The Simple Things

Magical creatures

AN APPRECIATI­ON OF THE EARWIG

- Words: RACHEL BEARN

In the late afternoon I steal into my garden to where a bug hotel sits nailed to the fence near my espalier apple trees. Lifting the lid just a crack, I peer inside and find three sleeping earwigs among the wooden cells. I’d been given multiple bug hotels for my birthday, and so I’d decided to dedicate one to these glossy brown insects in a bid to encourage as many as possible into my garden. A decision many people may find odd, as if you say ‘earwig’ to someone, you’re bound to get a strong reaction. They might pull faces, shudder, rub their hands up and down their arms as though the little creatures are crawling all over them. Quite a strong reaction for such a tiny insect.

Playground tales of earwigs burrowing into ears to lay their eggs is the most likely cause of people’s discomfort – and this longstandi­ng myth is thought to be where the insects get their name. Or perhaps it’s their anatomy that turns people against these harmless little creatures. The small pincers extruding from earwigs’ abdomens are strong enough to fend off other small insects that predate on them, but it’s impossible for them to do a person any damage. In fact earwigs, like all insects, are of benefit to us, playing a key part in the ecosystem and in our gardens.

There are around 2,000 species of earwig worldwide, with four native to the UK. These are the ones you’re most likely to see, although being nocturnal, it’s late in the evening that you’ll have the best chance of spotting them out and about. They spend their daylight hours asleep, burrowed into cracks in trees, under pots, rocks and logs, or in bug hotels. They wake at night to feast on leaves and flowers, but also eat insects, particular­ly fruit aphids, making them excellent orchard bodyguards.

On warm June evenings, I often find myself in my garden as the sun begins to set and we lose the last of the golden light. I usually spy a few earwigs crawling around the branches of the apple trees – and they do generally crawl. Despite having wings, they don’t often use them. They’re in search of a bit of dinner (or is it breakfast?) and I’m more than happy for them to get on with their meal.

Unlike most insects, female earwigs are good mothers, staying with their eggs throughout the winter, even cleaning them, and then carefully tending the nymphs and guarding them against predators. This vastly increases their chance of survival. But in domestic gardens earwigs are in decline due to the use of pesticides and the destructio­n of their habitats as trees, shrubs and long grass are removed in favour of paving and gravel.

Before summer, earwig nymphs spend most of their life with their family, but in June they leave the nest, starting a new unaccompan­ied adult life and searching for a place to rest – such as my bug hotel. Closing the lid gently,

I rest easy, knowing they’ll soon be up for the night shift, keeping my tiny new apples safe until harvest time comes.

## Entries shown:
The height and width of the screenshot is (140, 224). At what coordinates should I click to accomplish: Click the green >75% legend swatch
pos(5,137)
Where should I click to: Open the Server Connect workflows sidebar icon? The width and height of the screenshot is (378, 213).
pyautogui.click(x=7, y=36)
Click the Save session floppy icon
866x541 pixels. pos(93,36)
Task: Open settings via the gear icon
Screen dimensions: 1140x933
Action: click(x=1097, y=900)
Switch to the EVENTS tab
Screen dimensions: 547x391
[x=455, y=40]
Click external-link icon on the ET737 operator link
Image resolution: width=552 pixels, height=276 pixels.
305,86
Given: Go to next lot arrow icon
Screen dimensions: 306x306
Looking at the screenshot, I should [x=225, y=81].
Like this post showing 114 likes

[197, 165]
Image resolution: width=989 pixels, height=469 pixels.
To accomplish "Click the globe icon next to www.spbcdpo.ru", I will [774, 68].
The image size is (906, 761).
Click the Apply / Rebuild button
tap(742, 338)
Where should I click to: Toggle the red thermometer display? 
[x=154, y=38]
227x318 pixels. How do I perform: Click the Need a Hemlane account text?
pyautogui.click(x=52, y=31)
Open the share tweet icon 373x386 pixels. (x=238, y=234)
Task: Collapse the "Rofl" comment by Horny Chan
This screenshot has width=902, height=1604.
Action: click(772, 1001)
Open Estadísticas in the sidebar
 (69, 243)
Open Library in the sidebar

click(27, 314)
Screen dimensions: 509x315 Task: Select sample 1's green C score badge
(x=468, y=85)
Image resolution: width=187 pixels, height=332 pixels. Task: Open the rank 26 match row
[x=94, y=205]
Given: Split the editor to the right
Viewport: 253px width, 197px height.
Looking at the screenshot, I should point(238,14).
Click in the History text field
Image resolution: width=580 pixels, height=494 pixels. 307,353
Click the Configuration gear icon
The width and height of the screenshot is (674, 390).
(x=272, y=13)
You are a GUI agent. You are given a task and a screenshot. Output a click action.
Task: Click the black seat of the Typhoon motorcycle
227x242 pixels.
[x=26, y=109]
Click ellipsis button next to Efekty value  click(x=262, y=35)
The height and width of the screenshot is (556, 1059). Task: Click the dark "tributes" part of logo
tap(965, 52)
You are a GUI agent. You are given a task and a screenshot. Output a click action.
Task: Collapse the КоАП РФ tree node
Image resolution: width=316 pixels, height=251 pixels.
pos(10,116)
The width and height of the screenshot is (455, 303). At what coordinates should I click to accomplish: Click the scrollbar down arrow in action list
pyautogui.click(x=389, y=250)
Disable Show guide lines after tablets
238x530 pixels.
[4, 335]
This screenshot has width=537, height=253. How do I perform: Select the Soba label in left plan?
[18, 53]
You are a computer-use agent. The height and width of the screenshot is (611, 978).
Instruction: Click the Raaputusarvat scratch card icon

## What to do:
A) In the earwig article, repeat word for word the passage from "Before summer, earwig" to "harvest time comes.".
B) According to the earwig article, how many earwig species are native to the UK?

## Written answers:
A)
Before summer, earwig nymphs spend most of their life with their family, but in June they leave the nest, starting a new unaccompan­ied adult life and searching for a place to rest – such as my bug hotel. Closing the lid gently,

I rest easy, knowing they’ll soon be up for the night shift, keeping my tiny new apples safe until harvest time comes.

B) Four.